--- start Selected excerpt ---

This would also be my choice of setup if you can configure sunray-servers.uni-bielefeld.de as the "landing zone".

Ivar

Ps
I pass Bielefeld when I traveling from Amsterdam to Leipzig so if needed I can drop in to discuss this setup.



Kent Peacock schreef:
On 03/23/10 09:16, Torsten Kasch wrote:
Hi,

thanks to all of you who have responded so far; I really appreciate your input. But unfortunately the solutions outlined so far don't seem to be applicable here:

- "DNS config"
  Being a department/institute within the university, we manage our own
SunRay servers but do not have administrative sovereignty over the network infrastructure across the campus. DNS, DHCP, etc is managed by the local IT department and they understandably argue that cannot set up DNS records that point to our SunRay servers only since there are other departments on
  the campus that run their own (albeit smaller) SunRay infrastructure.

How do those other departments provide configuration for their Sun Rays? Are the Sun Rays shared among departments, or do you all have your own? Are your Sun Rays confined to a particular subnet, or do you sprinkle them throughout the campus?

In an ideal deployment, what you should be doing here is sharing your Sun Rays with all of the departments on campus that use them, and use AMGH (Automatic Multi-Group Hotdesking) to route a particular user to their server group. That's what we do here at Oracle/Sun. Basically, a user can put their card into any Sun Ray in the world, and based on the card token, the Sun Ray will be redirected to that user's home server.

--- end Selected excerpt ---

» What is needed: Name every city mentioned in the mailing-list excerpt about Sun Ray servers. The rows that follow are not needed for anything here.

--- start Dataset rows ---

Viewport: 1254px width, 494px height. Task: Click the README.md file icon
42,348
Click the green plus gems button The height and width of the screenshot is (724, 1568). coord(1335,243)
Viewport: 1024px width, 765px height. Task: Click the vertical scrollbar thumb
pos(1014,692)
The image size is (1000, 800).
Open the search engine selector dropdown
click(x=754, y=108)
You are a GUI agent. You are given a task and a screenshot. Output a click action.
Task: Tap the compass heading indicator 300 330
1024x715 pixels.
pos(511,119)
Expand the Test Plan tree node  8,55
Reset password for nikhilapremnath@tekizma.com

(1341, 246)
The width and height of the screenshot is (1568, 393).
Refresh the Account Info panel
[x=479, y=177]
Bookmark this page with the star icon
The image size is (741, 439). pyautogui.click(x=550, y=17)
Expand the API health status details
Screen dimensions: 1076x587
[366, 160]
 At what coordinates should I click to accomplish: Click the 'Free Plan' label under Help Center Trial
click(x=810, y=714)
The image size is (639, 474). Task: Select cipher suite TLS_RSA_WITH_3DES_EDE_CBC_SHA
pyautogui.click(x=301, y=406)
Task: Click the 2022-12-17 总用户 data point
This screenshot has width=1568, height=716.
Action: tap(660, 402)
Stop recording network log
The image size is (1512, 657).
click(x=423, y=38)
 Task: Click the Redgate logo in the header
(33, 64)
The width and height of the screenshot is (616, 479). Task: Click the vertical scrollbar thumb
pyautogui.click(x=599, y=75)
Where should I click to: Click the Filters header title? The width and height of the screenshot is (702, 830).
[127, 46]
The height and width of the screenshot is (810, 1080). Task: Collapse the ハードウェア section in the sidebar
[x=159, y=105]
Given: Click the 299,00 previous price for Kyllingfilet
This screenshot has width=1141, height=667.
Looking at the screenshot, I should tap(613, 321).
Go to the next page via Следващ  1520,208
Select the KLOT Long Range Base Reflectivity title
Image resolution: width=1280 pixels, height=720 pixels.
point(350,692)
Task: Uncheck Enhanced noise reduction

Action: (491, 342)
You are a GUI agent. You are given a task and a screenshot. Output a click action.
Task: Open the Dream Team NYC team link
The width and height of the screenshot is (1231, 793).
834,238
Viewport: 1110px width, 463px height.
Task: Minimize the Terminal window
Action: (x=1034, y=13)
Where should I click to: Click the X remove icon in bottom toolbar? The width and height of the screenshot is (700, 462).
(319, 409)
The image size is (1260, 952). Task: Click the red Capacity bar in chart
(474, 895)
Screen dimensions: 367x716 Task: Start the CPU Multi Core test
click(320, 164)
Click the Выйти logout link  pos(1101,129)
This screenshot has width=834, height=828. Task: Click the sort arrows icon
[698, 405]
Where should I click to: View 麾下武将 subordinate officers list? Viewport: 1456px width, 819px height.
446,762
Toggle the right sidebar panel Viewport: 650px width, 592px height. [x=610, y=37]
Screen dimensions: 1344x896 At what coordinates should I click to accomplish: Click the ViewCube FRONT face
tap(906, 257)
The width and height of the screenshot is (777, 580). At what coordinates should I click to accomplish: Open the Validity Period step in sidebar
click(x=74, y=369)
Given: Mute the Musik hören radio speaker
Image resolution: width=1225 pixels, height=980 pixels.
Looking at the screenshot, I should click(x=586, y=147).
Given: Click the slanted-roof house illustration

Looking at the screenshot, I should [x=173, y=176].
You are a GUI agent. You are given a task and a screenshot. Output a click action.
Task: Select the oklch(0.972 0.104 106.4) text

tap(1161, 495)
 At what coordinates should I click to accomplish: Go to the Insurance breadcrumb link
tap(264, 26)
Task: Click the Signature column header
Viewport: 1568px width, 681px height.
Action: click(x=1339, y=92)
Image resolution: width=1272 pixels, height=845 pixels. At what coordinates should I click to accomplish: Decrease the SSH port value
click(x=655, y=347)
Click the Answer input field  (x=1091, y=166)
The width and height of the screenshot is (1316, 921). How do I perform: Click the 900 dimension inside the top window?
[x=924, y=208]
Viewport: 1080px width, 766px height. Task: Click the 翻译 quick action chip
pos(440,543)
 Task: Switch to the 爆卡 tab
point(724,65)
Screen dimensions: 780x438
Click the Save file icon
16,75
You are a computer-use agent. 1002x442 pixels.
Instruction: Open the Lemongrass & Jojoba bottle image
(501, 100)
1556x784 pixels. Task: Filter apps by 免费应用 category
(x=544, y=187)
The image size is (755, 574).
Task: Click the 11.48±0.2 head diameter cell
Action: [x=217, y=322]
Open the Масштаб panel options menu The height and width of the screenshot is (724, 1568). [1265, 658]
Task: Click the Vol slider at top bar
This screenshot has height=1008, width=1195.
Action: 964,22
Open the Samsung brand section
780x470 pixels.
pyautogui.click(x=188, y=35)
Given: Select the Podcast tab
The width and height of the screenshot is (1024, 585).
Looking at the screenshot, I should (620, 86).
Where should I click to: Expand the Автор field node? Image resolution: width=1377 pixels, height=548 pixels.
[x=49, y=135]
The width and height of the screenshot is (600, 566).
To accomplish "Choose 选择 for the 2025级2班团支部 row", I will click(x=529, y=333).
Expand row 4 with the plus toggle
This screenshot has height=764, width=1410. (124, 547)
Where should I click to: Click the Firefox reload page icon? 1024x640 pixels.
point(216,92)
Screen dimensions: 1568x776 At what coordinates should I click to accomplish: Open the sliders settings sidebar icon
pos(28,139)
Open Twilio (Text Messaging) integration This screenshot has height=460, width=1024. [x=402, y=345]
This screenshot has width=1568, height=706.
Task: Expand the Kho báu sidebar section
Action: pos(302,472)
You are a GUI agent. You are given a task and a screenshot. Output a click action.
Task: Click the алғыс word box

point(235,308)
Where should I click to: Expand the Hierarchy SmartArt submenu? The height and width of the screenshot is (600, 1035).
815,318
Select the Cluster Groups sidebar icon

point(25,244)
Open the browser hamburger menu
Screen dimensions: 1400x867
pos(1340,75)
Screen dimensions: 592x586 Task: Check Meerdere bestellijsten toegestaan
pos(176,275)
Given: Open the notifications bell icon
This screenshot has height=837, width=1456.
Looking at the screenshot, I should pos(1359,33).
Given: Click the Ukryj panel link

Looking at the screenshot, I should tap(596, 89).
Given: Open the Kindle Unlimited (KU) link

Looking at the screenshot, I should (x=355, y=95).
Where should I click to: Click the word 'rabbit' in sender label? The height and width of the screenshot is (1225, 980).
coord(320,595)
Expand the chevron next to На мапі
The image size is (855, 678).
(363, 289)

--- end Dataset rows ---

» Task solution: Bielefeld, Amsterdam, Leipzig